-- Opening Marker --

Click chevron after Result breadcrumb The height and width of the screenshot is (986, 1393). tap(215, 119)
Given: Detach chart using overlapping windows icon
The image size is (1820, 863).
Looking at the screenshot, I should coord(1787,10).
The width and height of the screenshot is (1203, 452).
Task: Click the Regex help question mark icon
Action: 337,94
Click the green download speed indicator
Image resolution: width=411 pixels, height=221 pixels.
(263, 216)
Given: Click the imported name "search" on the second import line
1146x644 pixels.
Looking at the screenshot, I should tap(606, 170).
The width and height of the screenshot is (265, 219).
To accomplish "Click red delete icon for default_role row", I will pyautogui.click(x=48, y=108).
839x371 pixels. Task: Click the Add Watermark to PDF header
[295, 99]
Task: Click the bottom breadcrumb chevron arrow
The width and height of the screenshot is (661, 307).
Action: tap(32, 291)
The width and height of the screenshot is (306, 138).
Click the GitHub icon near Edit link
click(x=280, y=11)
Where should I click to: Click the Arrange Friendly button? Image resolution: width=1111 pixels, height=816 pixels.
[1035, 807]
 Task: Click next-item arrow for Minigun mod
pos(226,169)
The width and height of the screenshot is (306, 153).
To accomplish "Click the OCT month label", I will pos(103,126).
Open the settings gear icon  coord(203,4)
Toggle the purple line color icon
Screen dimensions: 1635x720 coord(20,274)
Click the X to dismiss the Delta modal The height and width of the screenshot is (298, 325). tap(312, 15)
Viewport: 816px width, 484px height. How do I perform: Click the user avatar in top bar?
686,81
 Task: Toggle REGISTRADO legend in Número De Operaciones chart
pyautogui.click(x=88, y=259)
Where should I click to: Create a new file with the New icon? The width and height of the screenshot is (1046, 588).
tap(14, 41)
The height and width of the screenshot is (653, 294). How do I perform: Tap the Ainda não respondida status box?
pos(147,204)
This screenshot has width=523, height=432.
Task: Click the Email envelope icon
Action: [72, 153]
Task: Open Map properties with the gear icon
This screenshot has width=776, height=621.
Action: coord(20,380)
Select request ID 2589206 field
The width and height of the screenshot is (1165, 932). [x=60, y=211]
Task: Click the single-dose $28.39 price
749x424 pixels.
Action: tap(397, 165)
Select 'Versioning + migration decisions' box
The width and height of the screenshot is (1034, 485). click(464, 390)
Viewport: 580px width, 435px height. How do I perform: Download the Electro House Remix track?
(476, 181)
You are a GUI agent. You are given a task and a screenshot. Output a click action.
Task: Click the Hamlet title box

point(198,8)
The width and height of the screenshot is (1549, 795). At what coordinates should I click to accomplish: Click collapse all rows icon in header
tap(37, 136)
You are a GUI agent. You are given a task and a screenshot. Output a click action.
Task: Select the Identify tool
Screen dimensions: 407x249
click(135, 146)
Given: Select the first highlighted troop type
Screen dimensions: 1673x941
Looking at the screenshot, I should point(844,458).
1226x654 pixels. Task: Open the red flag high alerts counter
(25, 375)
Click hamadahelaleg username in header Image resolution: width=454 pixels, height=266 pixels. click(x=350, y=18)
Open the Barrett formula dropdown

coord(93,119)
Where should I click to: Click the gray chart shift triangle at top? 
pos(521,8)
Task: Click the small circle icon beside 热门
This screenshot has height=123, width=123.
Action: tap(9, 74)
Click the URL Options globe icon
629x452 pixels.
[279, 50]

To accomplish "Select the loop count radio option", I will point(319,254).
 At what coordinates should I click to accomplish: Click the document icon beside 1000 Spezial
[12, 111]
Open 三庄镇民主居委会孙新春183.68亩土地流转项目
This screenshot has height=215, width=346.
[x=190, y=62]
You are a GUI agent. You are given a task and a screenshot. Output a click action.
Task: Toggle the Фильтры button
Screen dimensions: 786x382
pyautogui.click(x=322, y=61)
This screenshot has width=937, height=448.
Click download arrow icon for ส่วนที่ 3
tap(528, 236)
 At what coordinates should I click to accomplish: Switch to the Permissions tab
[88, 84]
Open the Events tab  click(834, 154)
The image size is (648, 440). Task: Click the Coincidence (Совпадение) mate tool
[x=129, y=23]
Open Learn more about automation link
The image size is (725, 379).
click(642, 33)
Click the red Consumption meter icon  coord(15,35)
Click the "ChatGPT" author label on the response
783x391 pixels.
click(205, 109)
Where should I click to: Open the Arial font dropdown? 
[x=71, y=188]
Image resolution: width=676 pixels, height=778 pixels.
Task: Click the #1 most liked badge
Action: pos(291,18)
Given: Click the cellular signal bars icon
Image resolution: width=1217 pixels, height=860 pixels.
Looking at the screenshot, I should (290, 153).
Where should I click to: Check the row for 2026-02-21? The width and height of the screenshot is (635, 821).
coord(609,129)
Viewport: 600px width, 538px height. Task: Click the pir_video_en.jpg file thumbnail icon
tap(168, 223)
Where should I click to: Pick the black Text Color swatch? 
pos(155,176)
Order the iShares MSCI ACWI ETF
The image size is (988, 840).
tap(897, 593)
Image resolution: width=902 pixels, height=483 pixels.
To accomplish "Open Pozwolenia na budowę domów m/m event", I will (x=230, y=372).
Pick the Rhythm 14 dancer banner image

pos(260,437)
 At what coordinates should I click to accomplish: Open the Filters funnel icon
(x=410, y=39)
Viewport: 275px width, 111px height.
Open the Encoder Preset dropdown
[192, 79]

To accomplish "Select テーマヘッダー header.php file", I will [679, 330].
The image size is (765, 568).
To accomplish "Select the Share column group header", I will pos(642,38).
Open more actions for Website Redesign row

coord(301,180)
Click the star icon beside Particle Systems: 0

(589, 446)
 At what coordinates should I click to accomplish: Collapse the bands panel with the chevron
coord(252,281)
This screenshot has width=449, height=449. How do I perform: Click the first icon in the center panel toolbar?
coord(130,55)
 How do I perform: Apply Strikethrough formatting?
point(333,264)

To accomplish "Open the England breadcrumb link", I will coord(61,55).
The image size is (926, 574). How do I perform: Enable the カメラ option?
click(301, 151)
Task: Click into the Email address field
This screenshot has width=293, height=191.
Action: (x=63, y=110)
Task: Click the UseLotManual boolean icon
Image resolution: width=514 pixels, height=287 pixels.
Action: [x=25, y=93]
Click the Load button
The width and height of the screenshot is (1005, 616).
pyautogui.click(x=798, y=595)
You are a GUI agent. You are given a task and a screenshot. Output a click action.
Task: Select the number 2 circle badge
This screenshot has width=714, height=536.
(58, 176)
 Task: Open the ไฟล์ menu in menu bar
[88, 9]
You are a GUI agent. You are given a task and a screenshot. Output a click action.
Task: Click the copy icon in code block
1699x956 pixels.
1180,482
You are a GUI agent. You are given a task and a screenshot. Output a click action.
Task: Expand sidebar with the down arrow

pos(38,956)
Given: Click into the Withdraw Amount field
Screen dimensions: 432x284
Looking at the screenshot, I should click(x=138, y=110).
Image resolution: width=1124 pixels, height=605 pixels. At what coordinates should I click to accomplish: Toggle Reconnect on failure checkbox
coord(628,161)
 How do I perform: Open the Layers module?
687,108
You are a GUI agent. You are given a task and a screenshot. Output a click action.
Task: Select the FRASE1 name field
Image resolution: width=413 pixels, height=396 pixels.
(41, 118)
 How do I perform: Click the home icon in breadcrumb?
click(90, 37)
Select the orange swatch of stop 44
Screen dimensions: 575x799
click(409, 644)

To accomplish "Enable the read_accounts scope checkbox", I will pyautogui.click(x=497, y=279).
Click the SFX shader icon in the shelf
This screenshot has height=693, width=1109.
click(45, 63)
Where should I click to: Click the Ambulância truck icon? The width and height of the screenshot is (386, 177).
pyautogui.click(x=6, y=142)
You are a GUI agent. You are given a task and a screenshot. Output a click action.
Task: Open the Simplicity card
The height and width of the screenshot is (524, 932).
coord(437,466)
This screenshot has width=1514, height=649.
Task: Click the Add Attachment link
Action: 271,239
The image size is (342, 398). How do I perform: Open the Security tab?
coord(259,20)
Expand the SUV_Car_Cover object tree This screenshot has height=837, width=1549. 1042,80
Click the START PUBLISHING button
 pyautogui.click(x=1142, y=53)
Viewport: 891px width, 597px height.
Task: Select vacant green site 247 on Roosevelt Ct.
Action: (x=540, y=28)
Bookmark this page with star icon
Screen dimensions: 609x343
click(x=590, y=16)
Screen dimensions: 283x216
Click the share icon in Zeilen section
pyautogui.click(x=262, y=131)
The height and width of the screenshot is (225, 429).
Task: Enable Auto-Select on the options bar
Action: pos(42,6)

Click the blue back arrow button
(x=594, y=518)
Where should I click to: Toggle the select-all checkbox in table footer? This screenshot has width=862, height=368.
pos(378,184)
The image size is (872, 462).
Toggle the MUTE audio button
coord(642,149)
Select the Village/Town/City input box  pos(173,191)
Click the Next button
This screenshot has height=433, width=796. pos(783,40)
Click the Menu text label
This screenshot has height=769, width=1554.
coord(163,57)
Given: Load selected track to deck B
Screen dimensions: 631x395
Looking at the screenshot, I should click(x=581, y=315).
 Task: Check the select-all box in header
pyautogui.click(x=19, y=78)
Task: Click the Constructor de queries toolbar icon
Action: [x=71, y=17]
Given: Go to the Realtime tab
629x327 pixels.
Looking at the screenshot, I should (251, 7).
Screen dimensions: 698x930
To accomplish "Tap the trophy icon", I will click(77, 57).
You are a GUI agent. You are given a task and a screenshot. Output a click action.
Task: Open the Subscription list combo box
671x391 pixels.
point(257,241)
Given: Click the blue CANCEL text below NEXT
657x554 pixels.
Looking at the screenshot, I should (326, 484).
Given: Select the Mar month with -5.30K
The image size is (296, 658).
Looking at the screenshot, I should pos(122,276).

-- Closing Marker --

### Required work
The expected output is every line from the material above where "gear" can be found.

### Exercise response
Open the settings gear icon  coord(203,4)
Task: Open Map properties with the gear icon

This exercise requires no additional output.